Saint-Denis, c'est aussi le nom de cette porte, ancien arc de triomphe, dont la photo est présente dans le livre, et que mentionne Breton dans ce passage :
“On peut, en attendant, être sûr de me rencontrer dans Paris, de ne pas passer plus de trois jours sans me voir aller et venir, vers la fin de l’après-midi, boulevard Bonne-Nouvelle entre l’imprimerie du Matin et le boulevard de Strasbourg. Je ne sais pourquoi c’est là, en effet, que mes pas me portent, que je me rends presque toujours sans but déterminé, sans rien de décidant que cette donnée obscure, à savoir que c’est là que se passera cela ( ?). Je ne vois guère, sur ce rapide parcours, ce qui pourrait, même à mon insu, constituer pour moi un pôle d’attraction, ni dans l’espace ni dans le temps. Non : pas même la très belle et très inutile Porte Saint-Denis.[C'est moi qui souligne]
# 288/313 - La clé de la plus grande énigme Le philosophe Livio Boni voit dans cette porte le "véritable point de départ de la dérive urbaine du narrateur".

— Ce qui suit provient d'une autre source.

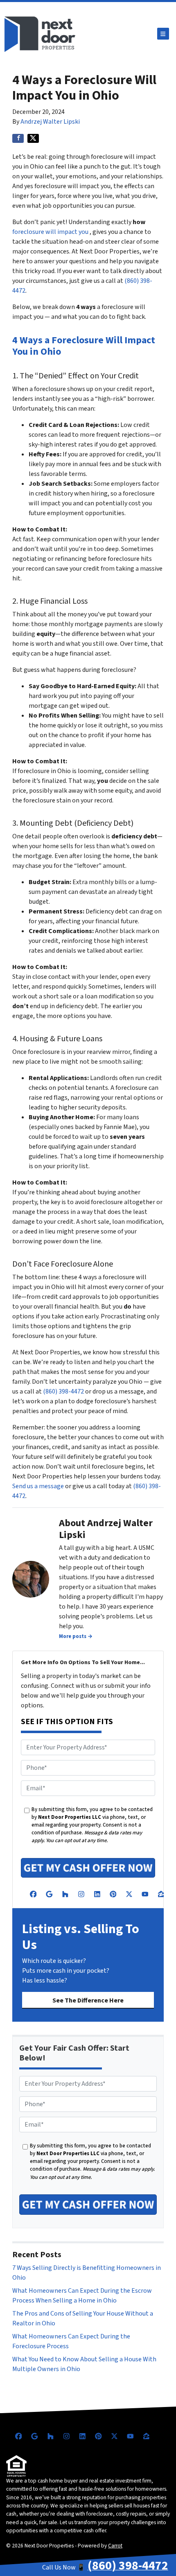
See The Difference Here (88, 2000)
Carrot (115, 2545)
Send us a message (38, 1486)
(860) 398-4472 (63, 1391)
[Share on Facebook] (18, 138)
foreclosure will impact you (50, 231)
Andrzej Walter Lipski (50, 121)
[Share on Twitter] (33, 138)
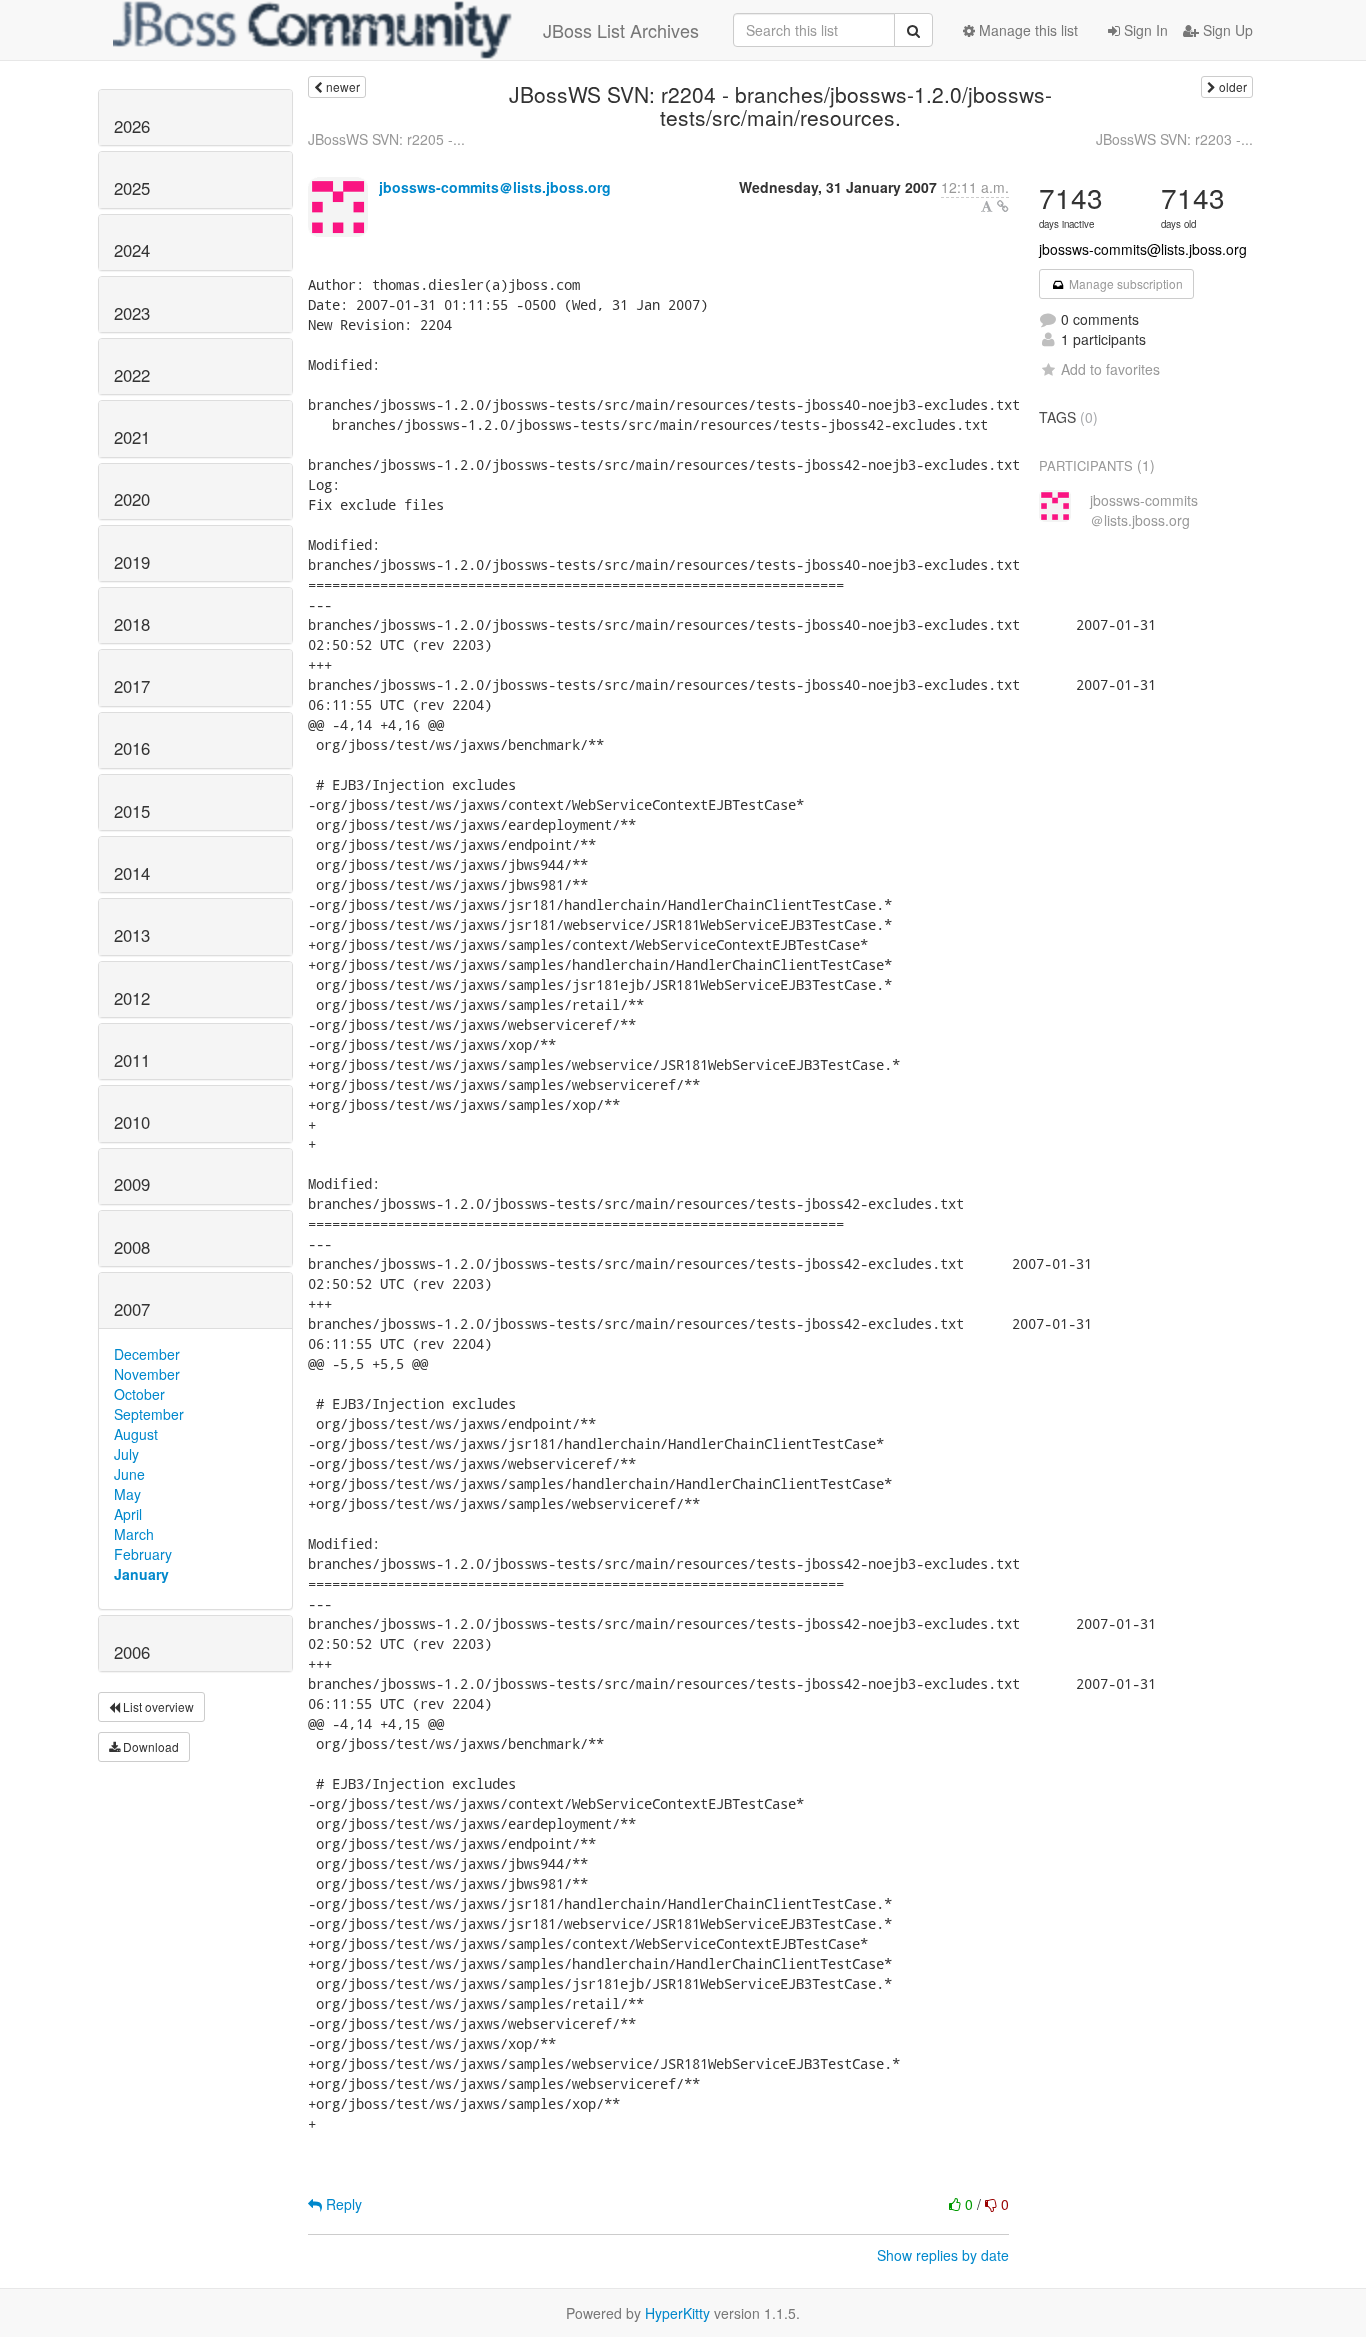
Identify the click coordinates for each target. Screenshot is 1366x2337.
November (147, 1374)
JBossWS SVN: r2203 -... (1174, 139)
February (143, 1554)
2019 (132, 562)
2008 (132, 1247)
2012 (132, 998)
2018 (132, 624)
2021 (132, 437)
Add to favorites (1110, 369)
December (147, 1354)
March (134, 1534)
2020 (132, 499)
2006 (132, 1652)
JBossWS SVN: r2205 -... (386, 139)
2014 (132, 873)
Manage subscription (1124, 283)
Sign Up (1226, 30)
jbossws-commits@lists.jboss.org (1143, 249)
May (127, 1494)
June (129, 1474)
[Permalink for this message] (1003, 206)
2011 (132, 1060)
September (149, 1414)
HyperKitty (677, 2313)
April (128, 1514)
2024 (132, 250)
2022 (132, 375)
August (136, 1434)
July (126, 1454)
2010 (132, 1122)
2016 (132, 748)
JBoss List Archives (621, 30)
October (139, 1394)
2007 (132, 1309)
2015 (132, 811)
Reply (342, 2204)
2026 (132, 126)
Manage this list (1026, 30)
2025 (132, 188)
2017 (132, 686)
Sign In (1144, 30)
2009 (132, 1184)
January (141, 1574)
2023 (132, 313)
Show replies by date (943, 2255)
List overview (157, 1706)
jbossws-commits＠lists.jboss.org (495, 187)
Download (149, 1746)
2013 (132, 935)
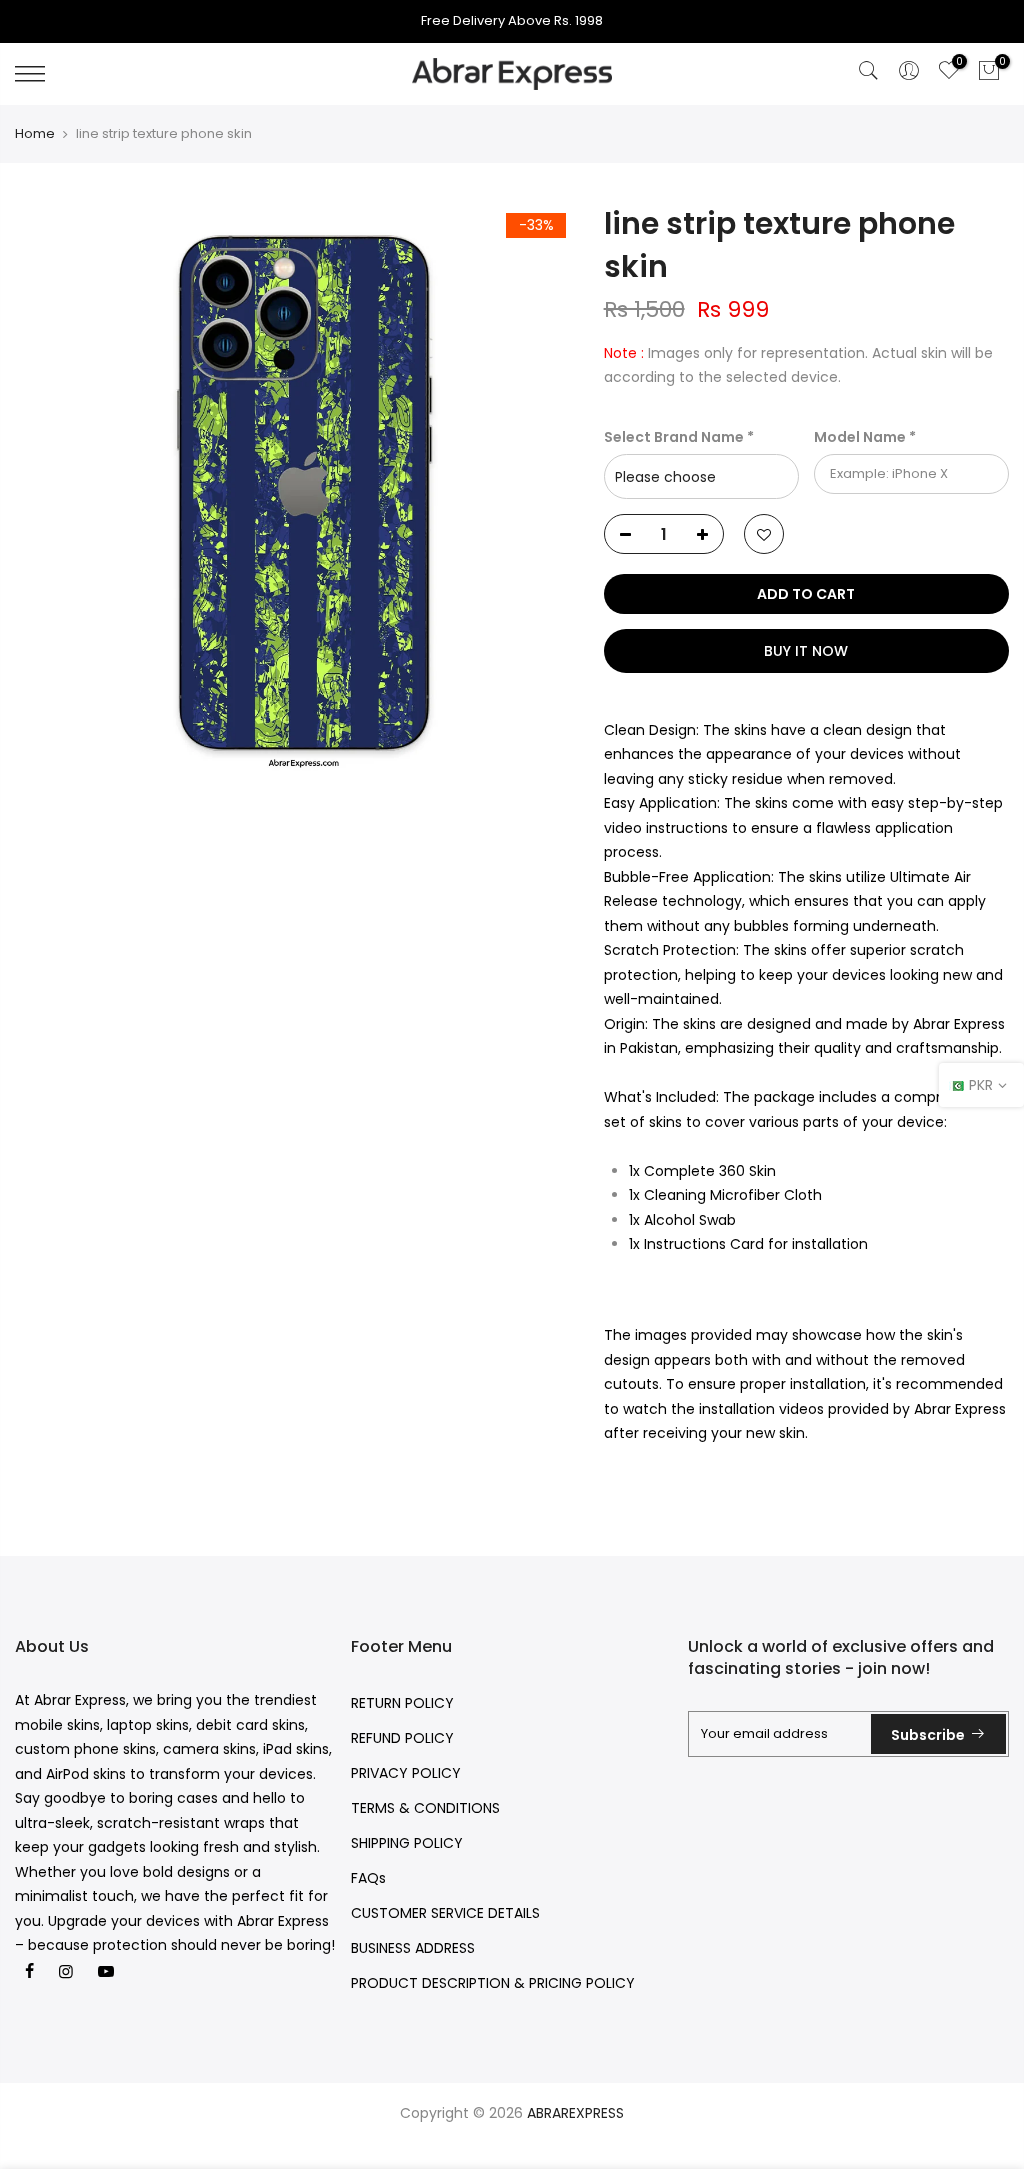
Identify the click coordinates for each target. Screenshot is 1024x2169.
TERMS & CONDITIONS (425, 1808)
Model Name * (865, 437)
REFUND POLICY (402, 1738)
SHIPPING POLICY (407, 1843)
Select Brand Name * (679, 437)
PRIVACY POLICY (406, 1773)
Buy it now (806, 651)
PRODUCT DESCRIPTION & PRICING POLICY (493, 1983)
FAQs (368, 1878)
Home (35, 134)
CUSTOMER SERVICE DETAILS (445, 1913)
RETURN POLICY (402, 1703)
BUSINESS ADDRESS (413, 1948)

Revenons maintenant à Saint-Denis de Jouhet. Lui aussi n'est pas sans rapport avec Paris. L'église du village s'honore de vitraux du saint, datés du XIIe et XIIIe siècle, considérés comme les plus anciens de l'Indre. Et Robin Plackert a fait l'hypothèse que ce Jouhet ajouté à Saint-Denis était une forme de Montjoie, terme qui désigne toute éminence, colline ou tas de pierres servant à indiquer la voie d'un pèlerinage. Que l'on retrouve dans le cri de ralliement des rois de France : Montjoie Saint Denis ! Il a signalé également un alignement de lieux Saint-Denis dirigé pratiquement plein Nord, en direction donc de Paris et de Saint-Denis  : issu donc de Saint-Denis-de-Jouhet, il remonte à Saint-Denis, faubourg d'Issoudun (ancienne ville royale, qui reçut une charte de franchises de Charles VII et Louis XI lui concédant sept foires annuelles) et traverse le Bois Saint-Denis, à la sortie de Reuilly, dont l'église primitive, église Saint-Denis il va de soi, appartenait en propre à l'abbaye Saint-Denis-de-France.